We talked about my suicidality but I didn’t give her my new date and she didn’t ask. She understands why I go there and how things get so bad so quickly. What I don’t think she is getting is how fucking close I am to attempting. I am beyond snapped. I just got to get the courage to go through with it and I hope to do it sometime soon. My biggest fear stopping me is being found before I am dead and then I survive. That is the problem with taking pills, they take a while to work before they finally kill you.

We did talk about my “lovely” father as his six month anniversary is coming up next Tuesday. I really can’t believe it has been six months already. It still feels like yesterday. It’s weird yet relieving that I don’t have to deal with his abuse anymore. The hard part is that I miss his banter, his stupid, demanding phone calls. I had a voicemail message come through last week. I missed his voice so I replayed one of his old voicemails. When I played the message thinking it was the new message I was shocked for a little bit. Then I realized I didn’t get out of the message. I miss that fucker.

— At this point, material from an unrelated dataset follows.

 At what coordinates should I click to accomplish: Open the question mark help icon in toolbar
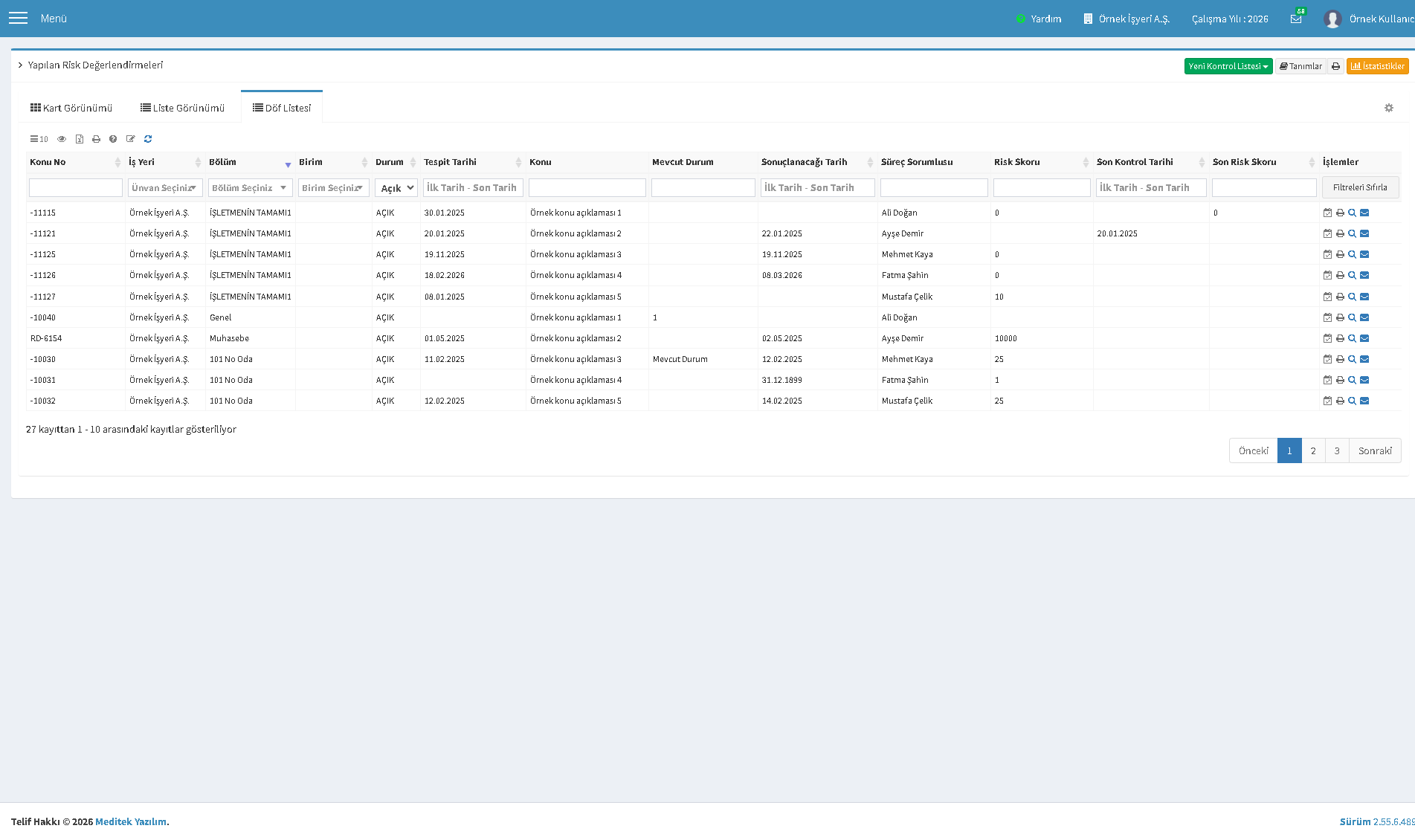(x=113, y=139)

My therapist hasn’t texted me about liking the cake I sent her. I hope the sweetness didn’t kill her. That would be the first. Death by pumpkin cake. My mother is making lasagna for dinner. I am going to be loaded with carbs tonight. Lasagna is not my favorite dish but I will eat it if I am hungry enough. After therapy when I came back to Boston, I went to Kelly’s for roast beef sandwich and onion rings. I ate the sandwich but couldn’t finish the rings. It’s the only thing that I have had today other than a latte.

My mood is still kind of sour and my ankle is throbbing. I took some pain meds when I came home and the voices started on me. They want to know why I just don’t take the bottle. I didn’t take the afternoon dose of trilafon because I was on the road. I took it with my pain meds to shut the voices up. They have been really ornery lately, especially when I am vulnerable with pain overload. I told my therapist that my PTSD is up because the pain is so awful. I really don’t know what is going to get me out from under this. It just seems so pointless and I just want to die so I don’t have to deal with it anymore. I told her I was just mentally and physically exhausted from dealing with it night after night. I am being conditioned to fall asleep around 0300 nearly every night. If I can’t break the cycle, I dread what will happen. I need two pain meds to get me through these horrible nights. I know part of it is the anxiety I have when the pain is peaking, making it hard to settle down. Then it’s pure exhaustion when I do finally sleep. It’s good that I don’t work because I would be sleep deprived nearly every work day.